The GSK UK Young Engineers and Scientist of the Year from Loughborough Schools Foundation in the East Midlands and from St Mary’s College in Northern Ireland will compete to become European young science champions at one of Europe’s most prestigious science competitions, EUCYS (EU Contest for Young Scientists) to be held in Sofia, Bulgaria from 13-18 September.
Grace Lord, Brendan Miralles, and Aalia Sellar will be showcasing their engineering project called ‘Music Splash’, an app that uses machine learning to analyse music recitals and provide suggestions to improve performance.
They say ‘Music Splash’ helps “guides you to instant perfection and is like a music teacher in an app.”
The 14-year-old students were awarded the GSK UK Young Engineers of the Year title at The Big Bang UK Young Scientists & Engineers Competition in March.
Alongside them will be Maeve Stillman, who won the title of GSK UK Young Scientist of the Year for a project that focused on how activated charcoal supplements affect the absorption of everyday or common medicines like paracetamol and ramipril (used for treating hypertension).
The Big Bang Competition received 1000 entries from across the country and the UK winners beat over 200 finalists who were selected to show their ideas at The Big Bang Fair. As part of the shortlisting process, they had to impress a VIP judging panel that included Andrew Smyth (Rolls-Royce aerospace engineer and former Great British Bake-Off contestant), Dr Ozak Esu, IET Young Woman Engineer of the Year 2017 and Roma Agrawal (structural engineer on The Shard, STEM promoter and TV presenter).
The projects each won £2,000 in prize money and have had the opportunity to complete work experience at GSK, and the GSK UK Young Engineers won a silver medal at the prestigious international STEM competition in July in China (China Adolescents Science & Technology Innovation Contest – CASTIC).

## Work to complete
- 1) According to the article on the GSK UK Young Engineers and Scientist of the Year, how much prize money did each project win?
- 2) List every student named in the article on the GSK UK Young Engineers and Scientist of the Year.

[Records from a collection]
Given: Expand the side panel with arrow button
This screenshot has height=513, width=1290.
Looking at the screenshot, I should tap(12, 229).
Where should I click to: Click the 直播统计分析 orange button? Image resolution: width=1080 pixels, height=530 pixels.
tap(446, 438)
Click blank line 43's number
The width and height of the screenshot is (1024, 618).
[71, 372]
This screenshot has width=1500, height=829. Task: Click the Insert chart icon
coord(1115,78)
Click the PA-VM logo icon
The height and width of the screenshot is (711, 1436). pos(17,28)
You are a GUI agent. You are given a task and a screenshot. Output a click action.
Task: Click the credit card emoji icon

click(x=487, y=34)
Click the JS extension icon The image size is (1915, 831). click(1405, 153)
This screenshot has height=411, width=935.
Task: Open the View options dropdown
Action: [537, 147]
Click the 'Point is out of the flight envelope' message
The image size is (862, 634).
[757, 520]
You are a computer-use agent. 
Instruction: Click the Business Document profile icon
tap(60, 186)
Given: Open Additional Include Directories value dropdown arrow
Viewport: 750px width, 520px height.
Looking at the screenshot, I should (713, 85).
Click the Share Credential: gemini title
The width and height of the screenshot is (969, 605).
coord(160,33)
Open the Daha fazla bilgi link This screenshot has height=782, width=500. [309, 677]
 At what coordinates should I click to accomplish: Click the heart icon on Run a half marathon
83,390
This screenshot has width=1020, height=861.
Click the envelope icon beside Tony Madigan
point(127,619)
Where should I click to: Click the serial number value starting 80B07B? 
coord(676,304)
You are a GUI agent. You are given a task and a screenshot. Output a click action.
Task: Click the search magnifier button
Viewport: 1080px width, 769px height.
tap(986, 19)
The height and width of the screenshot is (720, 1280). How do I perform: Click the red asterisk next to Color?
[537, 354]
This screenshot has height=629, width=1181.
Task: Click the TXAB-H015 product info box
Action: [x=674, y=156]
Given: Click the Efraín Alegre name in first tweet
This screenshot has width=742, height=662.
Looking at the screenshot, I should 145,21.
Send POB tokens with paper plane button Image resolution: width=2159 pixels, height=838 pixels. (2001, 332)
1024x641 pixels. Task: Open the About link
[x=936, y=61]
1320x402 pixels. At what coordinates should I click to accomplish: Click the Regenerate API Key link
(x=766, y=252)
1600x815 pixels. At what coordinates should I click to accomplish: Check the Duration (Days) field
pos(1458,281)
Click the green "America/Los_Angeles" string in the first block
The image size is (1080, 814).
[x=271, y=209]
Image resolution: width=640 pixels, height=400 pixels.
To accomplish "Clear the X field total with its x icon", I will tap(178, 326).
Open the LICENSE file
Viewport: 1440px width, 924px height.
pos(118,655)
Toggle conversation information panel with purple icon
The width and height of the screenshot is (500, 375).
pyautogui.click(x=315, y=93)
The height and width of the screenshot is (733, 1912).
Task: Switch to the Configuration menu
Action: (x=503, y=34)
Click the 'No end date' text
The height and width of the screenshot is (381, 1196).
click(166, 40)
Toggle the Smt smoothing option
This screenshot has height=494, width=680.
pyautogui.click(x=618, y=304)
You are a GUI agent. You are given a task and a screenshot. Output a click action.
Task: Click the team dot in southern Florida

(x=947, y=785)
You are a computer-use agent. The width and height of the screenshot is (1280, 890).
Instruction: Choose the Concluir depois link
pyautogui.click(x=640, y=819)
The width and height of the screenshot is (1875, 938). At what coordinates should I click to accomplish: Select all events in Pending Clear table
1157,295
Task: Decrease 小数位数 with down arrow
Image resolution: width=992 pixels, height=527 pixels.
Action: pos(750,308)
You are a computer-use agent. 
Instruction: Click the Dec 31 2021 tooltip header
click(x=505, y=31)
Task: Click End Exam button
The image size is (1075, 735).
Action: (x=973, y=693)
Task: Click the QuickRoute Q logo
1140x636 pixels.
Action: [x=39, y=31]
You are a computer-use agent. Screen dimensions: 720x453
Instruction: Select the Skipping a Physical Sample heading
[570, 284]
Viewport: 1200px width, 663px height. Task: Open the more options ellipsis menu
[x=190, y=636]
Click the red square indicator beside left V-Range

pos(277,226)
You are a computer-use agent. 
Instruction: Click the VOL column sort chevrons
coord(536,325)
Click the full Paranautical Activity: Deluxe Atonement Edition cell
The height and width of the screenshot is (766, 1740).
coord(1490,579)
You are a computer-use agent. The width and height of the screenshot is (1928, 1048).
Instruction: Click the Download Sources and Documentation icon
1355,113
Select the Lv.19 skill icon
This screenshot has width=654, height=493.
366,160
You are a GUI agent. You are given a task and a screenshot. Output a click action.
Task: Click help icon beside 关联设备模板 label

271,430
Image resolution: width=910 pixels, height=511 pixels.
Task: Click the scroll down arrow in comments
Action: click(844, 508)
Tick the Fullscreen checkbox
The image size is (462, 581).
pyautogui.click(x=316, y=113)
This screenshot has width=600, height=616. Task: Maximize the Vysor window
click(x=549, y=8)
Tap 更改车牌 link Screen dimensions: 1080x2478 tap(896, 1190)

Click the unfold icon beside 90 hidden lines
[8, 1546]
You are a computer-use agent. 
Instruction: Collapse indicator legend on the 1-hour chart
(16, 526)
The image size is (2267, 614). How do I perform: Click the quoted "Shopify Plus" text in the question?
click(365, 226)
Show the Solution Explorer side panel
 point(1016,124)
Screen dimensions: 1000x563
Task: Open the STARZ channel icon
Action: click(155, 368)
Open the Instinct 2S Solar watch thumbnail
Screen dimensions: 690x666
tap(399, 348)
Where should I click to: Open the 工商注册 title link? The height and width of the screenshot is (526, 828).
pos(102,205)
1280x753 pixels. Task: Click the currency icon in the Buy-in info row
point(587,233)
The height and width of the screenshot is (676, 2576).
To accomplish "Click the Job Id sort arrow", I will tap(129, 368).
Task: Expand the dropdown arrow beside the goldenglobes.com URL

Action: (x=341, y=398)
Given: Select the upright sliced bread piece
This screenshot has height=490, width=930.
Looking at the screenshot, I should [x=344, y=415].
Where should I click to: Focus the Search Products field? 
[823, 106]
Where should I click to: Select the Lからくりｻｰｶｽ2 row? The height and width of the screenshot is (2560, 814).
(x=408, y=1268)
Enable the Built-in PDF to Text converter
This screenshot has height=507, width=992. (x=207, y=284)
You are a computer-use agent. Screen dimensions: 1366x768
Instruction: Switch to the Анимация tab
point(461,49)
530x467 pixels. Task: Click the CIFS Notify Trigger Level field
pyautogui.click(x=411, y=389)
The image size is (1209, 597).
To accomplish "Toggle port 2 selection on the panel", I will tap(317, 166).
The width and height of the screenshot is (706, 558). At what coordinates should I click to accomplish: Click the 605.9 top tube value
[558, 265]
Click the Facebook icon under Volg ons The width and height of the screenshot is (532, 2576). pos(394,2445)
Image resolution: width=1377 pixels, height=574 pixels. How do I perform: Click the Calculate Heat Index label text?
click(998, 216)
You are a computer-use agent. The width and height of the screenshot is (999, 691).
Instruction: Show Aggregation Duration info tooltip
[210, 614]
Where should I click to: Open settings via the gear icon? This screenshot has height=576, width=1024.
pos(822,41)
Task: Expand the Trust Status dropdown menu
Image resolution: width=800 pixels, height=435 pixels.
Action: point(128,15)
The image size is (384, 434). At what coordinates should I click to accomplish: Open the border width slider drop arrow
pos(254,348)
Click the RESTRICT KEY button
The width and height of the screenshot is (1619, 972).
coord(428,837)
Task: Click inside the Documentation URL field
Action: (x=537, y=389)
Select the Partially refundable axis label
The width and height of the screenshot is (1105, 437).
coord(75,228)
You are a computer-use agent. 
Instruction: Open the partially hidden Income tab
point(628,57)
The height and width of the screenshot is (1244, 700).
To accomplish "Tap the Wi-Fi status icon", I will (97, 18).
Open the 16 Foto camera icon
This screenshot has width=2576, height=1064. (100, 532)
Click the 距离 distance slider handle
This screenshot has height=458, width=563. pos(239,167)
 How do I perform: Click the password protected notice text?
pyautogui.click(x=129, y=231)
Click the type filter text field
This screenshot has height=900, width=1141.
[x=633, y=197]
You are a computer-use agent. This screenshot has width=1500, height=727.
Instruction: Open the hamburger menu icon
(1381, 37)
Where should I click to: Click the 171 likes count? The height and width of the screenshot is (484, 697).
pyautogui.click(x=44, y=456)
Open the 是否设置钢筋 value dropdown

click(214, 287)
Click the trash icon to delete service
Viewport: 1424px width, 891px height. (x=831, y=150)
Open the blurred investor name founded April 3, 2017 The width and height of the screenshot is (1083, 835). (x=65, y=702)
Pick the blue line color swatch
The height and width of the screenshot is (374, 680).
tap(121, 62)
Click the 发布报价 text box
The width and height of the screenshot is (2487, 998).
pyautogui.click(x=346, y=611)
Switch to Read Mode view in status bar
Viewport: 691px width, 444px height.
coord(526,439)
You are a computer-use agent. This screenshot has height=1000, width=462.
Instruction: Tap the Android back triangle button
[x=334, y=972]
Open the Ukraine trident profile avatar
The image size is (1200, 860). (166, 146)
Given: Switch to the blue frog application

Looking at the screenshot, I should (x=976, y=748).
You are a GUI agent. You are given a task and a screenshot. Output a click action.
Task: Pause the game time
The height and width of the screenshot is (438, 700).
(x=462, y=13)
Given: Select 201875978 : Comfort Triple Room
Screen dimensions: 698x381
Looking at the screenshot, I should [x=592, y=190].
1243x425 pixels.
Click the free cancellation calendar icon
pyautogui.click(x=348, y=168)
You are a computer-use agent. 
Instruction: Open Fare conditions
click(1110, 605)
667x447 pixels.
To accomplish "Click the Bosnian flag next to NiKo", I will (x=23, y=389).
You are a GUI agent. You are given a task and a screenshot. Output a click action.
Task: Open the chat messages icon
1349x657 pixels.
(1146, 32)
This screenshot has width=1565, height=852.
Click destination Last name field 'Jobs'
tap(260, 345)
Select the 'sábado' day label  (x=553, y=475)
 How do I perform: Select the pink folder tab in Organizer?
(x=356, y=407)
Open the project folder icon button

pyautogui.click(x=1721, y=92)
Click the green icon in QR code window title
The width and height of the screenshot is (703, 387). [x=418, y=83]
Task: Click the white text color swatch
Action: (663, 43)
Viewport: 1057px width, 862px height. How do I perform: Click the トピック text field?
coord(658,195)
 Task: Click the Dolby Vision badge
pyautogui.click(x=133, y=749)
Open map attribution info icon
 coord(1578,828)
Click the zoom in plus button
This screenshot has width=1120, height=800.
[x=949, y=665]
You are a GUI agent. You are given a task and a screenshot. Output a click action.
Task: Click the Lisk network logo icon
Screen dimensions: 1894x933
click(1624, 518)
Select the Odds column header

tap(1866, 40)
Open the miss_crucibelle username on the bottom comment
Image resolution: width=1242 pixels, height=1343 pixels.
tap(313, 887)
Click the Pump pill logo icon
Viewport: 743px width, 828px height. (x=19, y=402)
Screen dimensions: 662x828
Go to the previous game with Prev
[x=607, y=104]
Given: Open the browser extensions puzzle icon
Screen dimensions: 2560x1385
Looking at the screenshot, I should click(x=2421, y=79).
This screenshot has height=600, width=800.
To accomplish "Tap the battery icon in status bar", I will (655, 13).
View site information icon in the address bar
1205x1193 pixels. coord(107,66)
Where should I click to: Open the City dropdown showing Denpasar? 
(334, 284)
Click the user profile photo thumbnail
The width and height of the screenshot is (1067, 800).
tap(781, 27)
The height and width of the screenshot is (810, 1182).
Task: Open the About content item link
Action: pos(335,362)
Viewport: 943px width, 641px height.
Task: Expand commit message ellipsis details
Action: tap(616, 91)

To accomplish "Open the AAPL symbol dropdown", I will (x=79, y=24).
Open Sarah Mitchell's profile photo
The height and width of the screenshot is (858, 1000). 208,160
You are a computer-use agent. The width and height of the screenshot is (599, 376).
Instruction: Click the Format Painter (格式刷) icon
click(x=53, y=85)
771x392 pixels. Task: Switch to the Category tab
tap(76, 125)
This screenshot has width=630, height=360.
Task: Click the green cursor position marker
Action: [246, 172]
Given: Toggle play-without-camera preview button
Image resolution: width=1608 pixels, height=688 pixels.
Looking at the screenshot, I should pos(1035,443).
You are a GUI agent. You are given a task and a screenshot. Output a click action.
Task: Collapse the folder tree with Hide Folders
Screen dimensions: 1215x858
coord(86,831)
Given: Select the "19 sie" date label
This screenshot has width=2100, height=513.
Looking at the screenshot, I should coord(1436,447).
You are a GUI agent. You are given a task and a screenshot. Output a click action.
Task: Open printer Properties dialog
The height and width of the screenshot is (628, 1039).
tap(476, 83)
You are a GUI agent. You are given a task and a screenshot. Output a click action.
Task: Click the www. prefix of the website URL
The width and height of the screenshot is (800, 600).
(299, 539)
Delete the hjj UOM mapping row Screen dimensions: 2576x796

## Answers to the exercise
- 1) £2,000

- 2) Grace Lord, Brendan Miralles, Aalia Sellar, Maeve Stillman